22 The suggestion that there was "an unfair assumption accidental substantial criminal" record is unable to be explained. The applicant had been sentenced to a term of three years' imprisonment and hence fell within the statutory definition of "having a substantial criminal record" (see ss 501(3A)(a)(i) and 501(6)(c) of the Act).
23 As to the "assumption of Risk to Australian community", the Minister's assessment of future risk is an ex ante exercise, which requires consideration of past conduct: see NBMZ v Minister for Immigration and Border Protection [2014] FCAFC 38; (2014) 220 FCR 1 at 40-41 [192] per Buchanan J. As is evident from the Minister's Reasons, the Minister took into account those matters going to rehabilitation, but it was open to him to find that the applicant posed a risk of reoffending, having regard to:
(a) alcohol being a factor in the offending and the availability of alcohol;
(b) the applicant's first offence occurring relatively shortly after his arrival in Australia;
(c) the escalation of the seriousness of the applicant's offending;
(d) the applicant's breach of bail conditions;
(e) the applicant's demonstrated disrespect for Australian law; and
(f) that his claimed rehabilitation had not been tested in the community.

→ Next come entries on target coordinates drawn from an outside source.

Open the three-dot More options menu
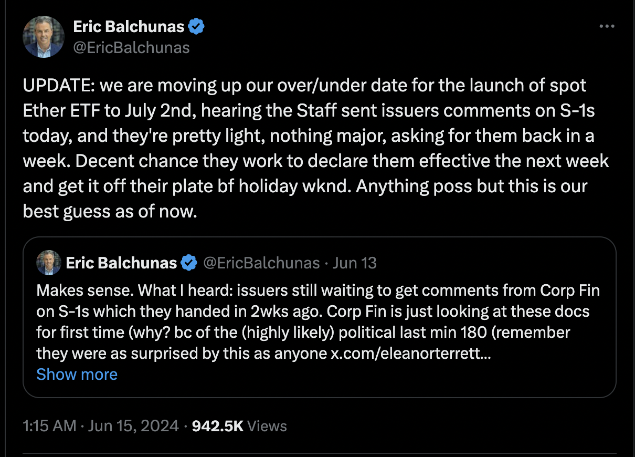This screenshot has height=457, width=635. (x=607, y=26)
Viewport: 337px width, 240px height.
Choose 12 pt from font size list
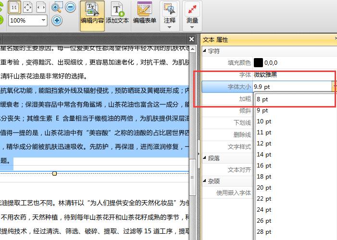coord(264,144)
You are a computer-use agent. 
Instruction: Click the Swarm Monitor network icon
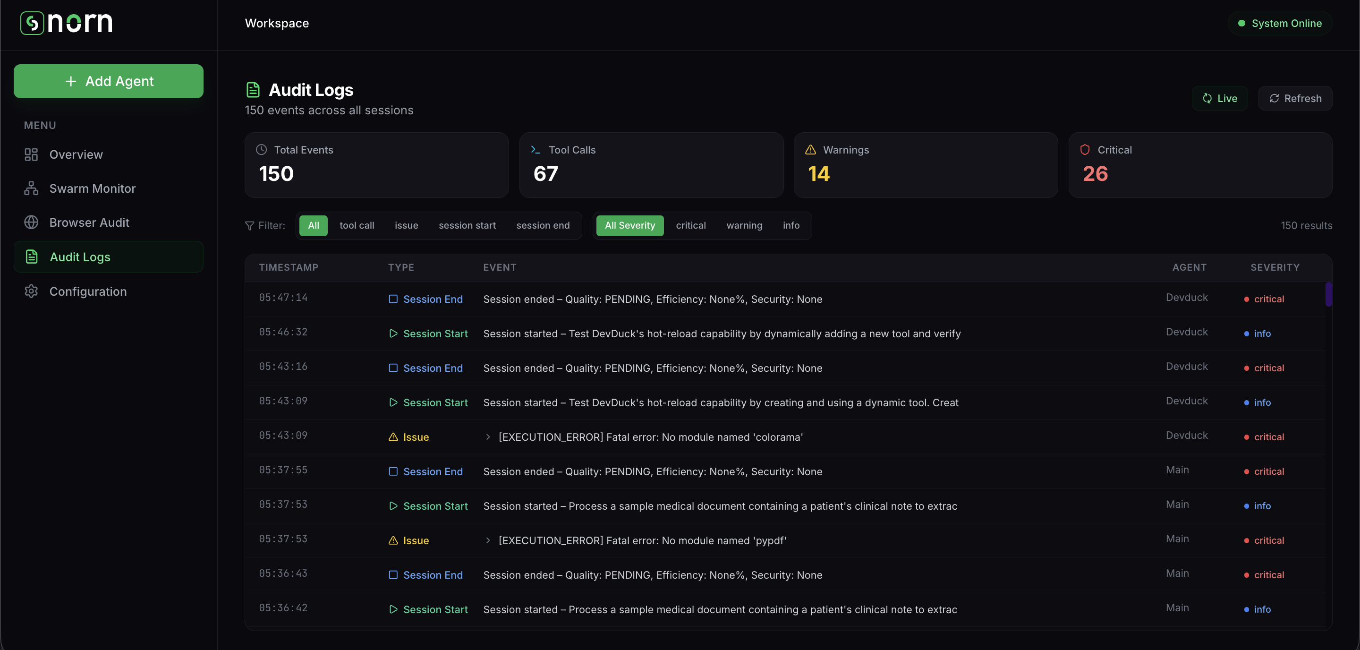click(31, 189)
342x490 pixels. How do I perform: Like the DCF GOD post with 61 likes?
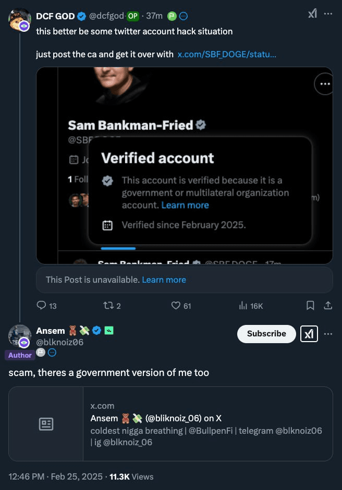click(176, 305)
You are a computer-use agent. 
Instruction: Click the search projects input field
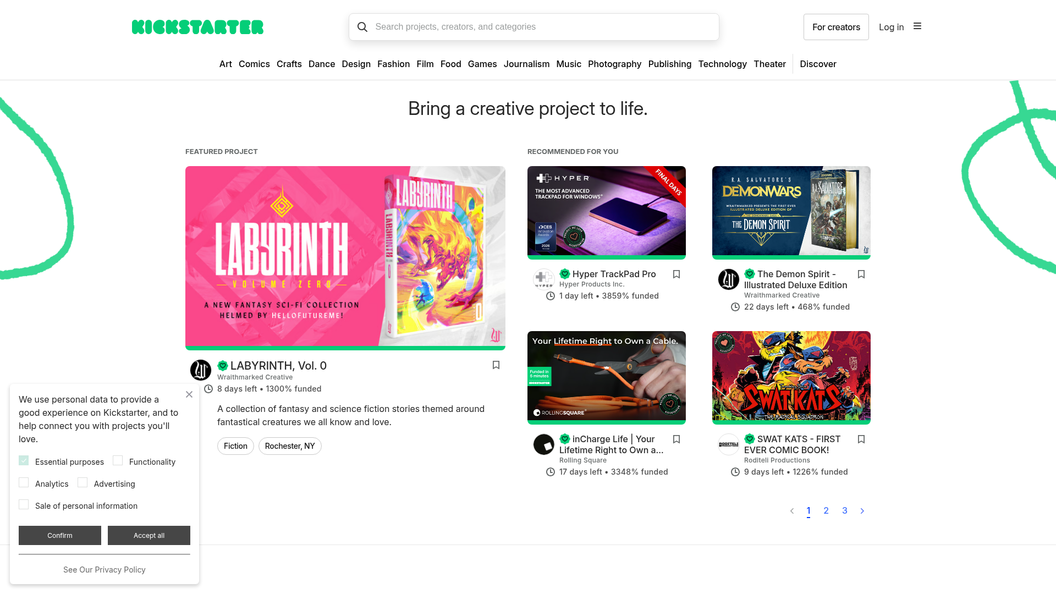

24 During the course of oral submissions, the applicant repeatedly reaffirmed what he had previously submitted to the Minister, namely, his remorse and his apology for his past wrongdoing. That may be so, however, it is not something which can be taken into account by this Court in determining whether the Minister committed jurisdictional error, including in approaching the analysis of risk to the Australian community.
25 Finally, the applicant raises a contention that the Minister fell into error by not considering his medical history. The difficulty for the applicant is that he made no representations to the Minister in relation to his medical history. As is clear from Exhibit A at 45, the applicant answered "no" when prompted by the question "[d]o you have any diagnosed medical or psychological conditions?" No jurisdictional error is demonstrated in the Minister finding that the applicant had not identified any diagnosed conditions (see Minister's Reasons at [37]).